Dad smiles, wrapping his arm around her waist and pulling her close to him. "You don't even know how proud we are, Nols. We know how much this means to you meaning it means the absolute most to us," he tells me. His words make me feel that much greater and I hope he stands by them when I tell him the next part. "That's not all," I start, swallowing the lump in my throat.

"There's more?!" Mom smiles. I nod, but there's no smile on my face to match hers. "It's coming up so soon. I mean March isn't that far and I don't feel half ready yet. This is going to take up a lot of my time and I really want to give my all into it, guys. This is bigger than anything I have going on in life which means I'm going to give it my one thousand percent effort and attention. So..." I pause, preparing to face their wrath after their praise.

"I'm taking the semester off from school. I promise I'll be back in the Fall! Even the summer if that makes you guys fee-"

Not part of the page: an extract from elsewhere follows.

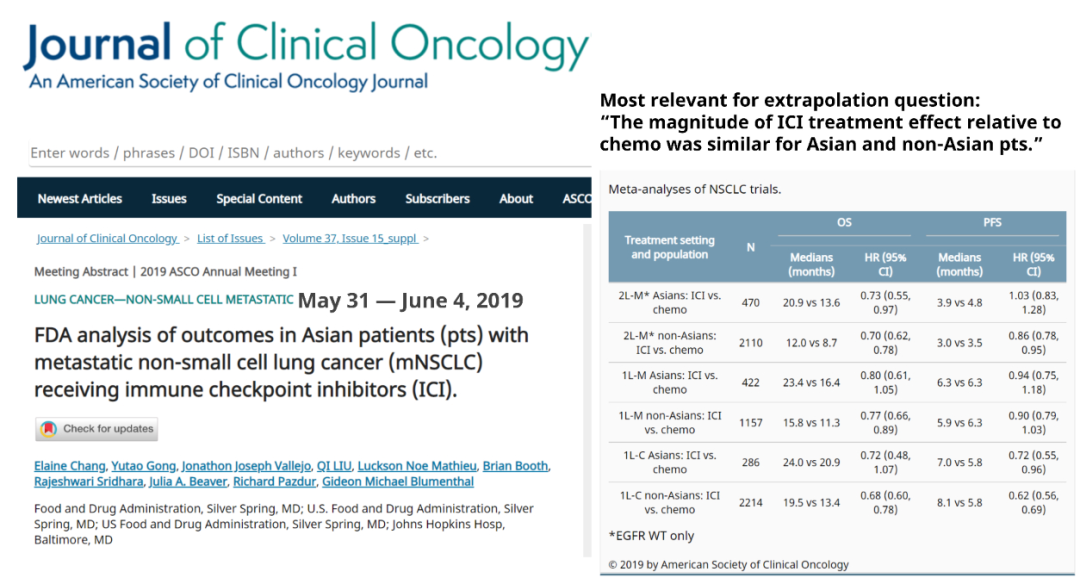Open the List of Issues breadcrumb link
Screen dimensions: 1080x578
pyautogui.click(x=230, y=239)
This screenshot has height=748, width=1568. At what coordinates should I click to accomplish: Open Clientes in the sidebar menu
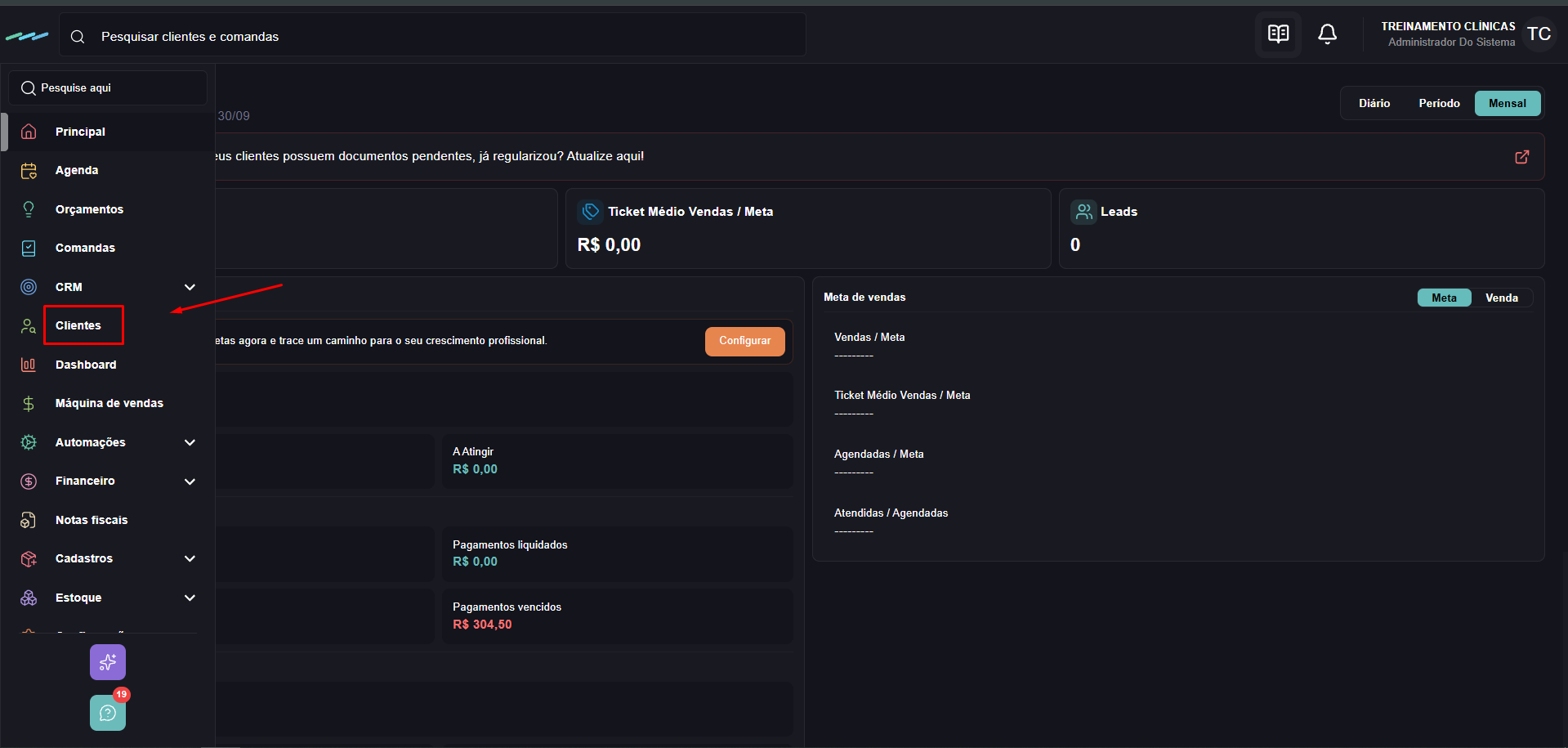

"Nola!" Dad cuts me off and I wince. "We understand, baby. You don't have to convince us," mom finishes for him. I stumble back a bit, their words catching me completely off guard. "Really?" My voice comes out softer than usual. They both nod. "You're right. Something like this involves dedication. We rather you not put ten percent into school and ninety into skating. One thing at a time. You can always finish school, it's not going anywhere," mom adds.

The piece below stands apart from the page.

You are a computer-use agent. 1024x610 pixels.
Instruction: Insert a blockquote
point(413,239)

The biggest weight falls off my shoulders and I'm sighing out loud. "Oh, thank God. I was scared you were going to call me reckless for a minute." Placing a hand over my heart, I close the distance between myself and my parents, hugging both of them tightly. "You guys seriously don't know how much it means to have you on my side. I've been dying to tell you guys for days now," I admit.

Mom smiles genuinely. "We want all of you guys to follow your dreams. Don't think I don't remember you watching the Olympics when you were a tinier baby than you are right now, shouting all these terms and saying that was going to be you one day." Her eyes get glassy again. Dad rubs her shoulder in comfort. "Do whatever you have to do, kid. Just know that we're always here and we're not going anywhere regardless of what happens at Worlds."

That has mom nodding in agreement. "Win or lose, we're here. And if you fall on that ice, you're getting right back up and trying again because this is only the beginning." This time, it's my eyes tearing up. It doesn't take long for a tear to slip down my cheek. "You're going to accomplish all your dreams, Granola. I know it," dad says, wiping my tears for me.

A smile finds its way to my lips and I nod. Miles was right. Sometimes all you need is someone who believes in you. I happen to have two of the best people in the world behind me and they're the only ones I need.